By Ellie Cook
Publication Date: 2025-11-16 17:12:00
The UK will introduce the “most significant changes” to its asylum application process in recent times to combat “the enormous pressure on local communities”, the country’s Home Secretary has said.
Why is it important
The current Labor government is fighting the rise of the right-wing Reform Party and strong criticism of immigration from opposition Conservatives. He has hardened his stance on illegal immigration to the country, particularly by small boats traveling from France.
London announced a pilot scheme with Paris in August based on a “one in, one out” policy, designed to deter Channel crossings by returning migrants who arrive legally in the UK and accept the same number of approved asylum seekers.
What to know
Under the new rules, people receiving subsidies like in the UK will have to wait two decades before they can begin the process of settling permanently in Britain. This is four times the current five-year waiting period.
Refugees who have homes or family in the UK may also have to return to their home countries if their home nation is deemed safe. This will be subject to review every two and a half years.
Asylum seekers who are eligible to work, or those who have committed crimes, will not be able to claim financial support or accommodation paid for by the British taxpayer. Mahmood said on Sunday that just under 10 per cent of people currently in asylum accommodation are able to work in the UK.
The Home Secretary said the new rules will “restore order and control at our borders” and reduce the number of “illegal arrivals” coming into the UK. “Genuine refugees” who arrive in the country legally will still be able to access the “sanctuary,” he said.
Mahmood sent British officials to Denmark to examine Copenhagen’s immigration controls in October, particularly the Nordic country’s policy on temporary stays, British broadcaster Sky News reported in early November.
The Home Secretary said 400,000 people had applied for asylum in the UK in the last four years, with 100,000 of them paid for by British taxpayers. “Illegal migration is creating division throughout our country,” Mahmood said. on sundayYeah. “This is a broken system.”
A total of more than 111,000 people applied for asylum in the UK in the year to June 2025, an increase of 14 per cent on the previous year, according to the Home Office.

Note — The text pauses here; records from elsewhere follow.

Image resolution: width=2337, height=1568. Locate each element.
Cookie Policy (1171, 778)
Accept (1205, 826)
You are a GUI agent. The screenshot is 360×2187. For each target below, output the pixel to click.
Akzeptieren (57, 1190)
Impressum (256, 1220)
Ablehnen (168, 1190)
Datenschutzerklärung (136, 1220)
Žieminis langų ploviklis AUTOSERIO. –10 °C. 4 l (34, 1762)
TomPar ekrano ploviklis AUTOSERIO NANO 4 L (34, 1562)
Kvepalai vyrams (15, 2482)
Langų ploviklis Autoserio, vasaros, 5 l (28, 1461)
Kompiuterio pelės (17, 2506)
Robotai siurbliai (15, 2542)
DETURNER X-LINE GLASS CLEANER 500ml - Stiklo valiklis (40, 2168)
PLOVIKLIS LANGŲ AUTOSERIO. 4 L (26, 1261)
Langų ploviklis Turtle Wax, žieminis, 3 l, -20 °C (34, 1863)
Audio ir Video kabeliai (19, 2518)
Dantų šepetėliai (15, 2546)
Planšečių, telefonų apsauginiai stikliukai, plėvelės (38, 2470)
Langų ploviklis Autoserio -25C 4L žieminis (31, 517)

This is the highest figure ever recorded, according to the UK government.
The United Kingdom received an average of 16 asylum applications per 100,000 residents in 2024, according to experts at the University of Oxford.
The Home Office said on Friday it had “prevented 20,000 Channel crossings” by working with French officials and disrupted hundreds of gang activities in the last financial year.
Mahmood said the current government had overseen “record levels of immigration raids and arrests.”
US President Donald Trump and his administration have overseen wave after wave of raids carried out by Immigration and Customs Enforcement agents across the United States. Trump has pledged to carry out the “largest mass deportation program in history” and in June, despite protests, ordered authorities to “expand efforts to detain and deport illegal aliens in America’s largest cities, including Los Angeles, Chicago and New York, where millions upon millions of illegal aliens reside.”
The Department of Homeland Security said Saturday it was launching a new campaign, dubbed “Operation Charlotte Network,” in the North Carolina city of Charlotte targeting “criminal illegal aliens.” Local officials in the Democratic-run city criticized the operation.
What people say
British Home Secretary Shabana Mahmood He told the BBC on Sunday: “What the new reforms will do is change the generations-old assumption that shelter provided to refugees can lead very quickly to permanent settlement.”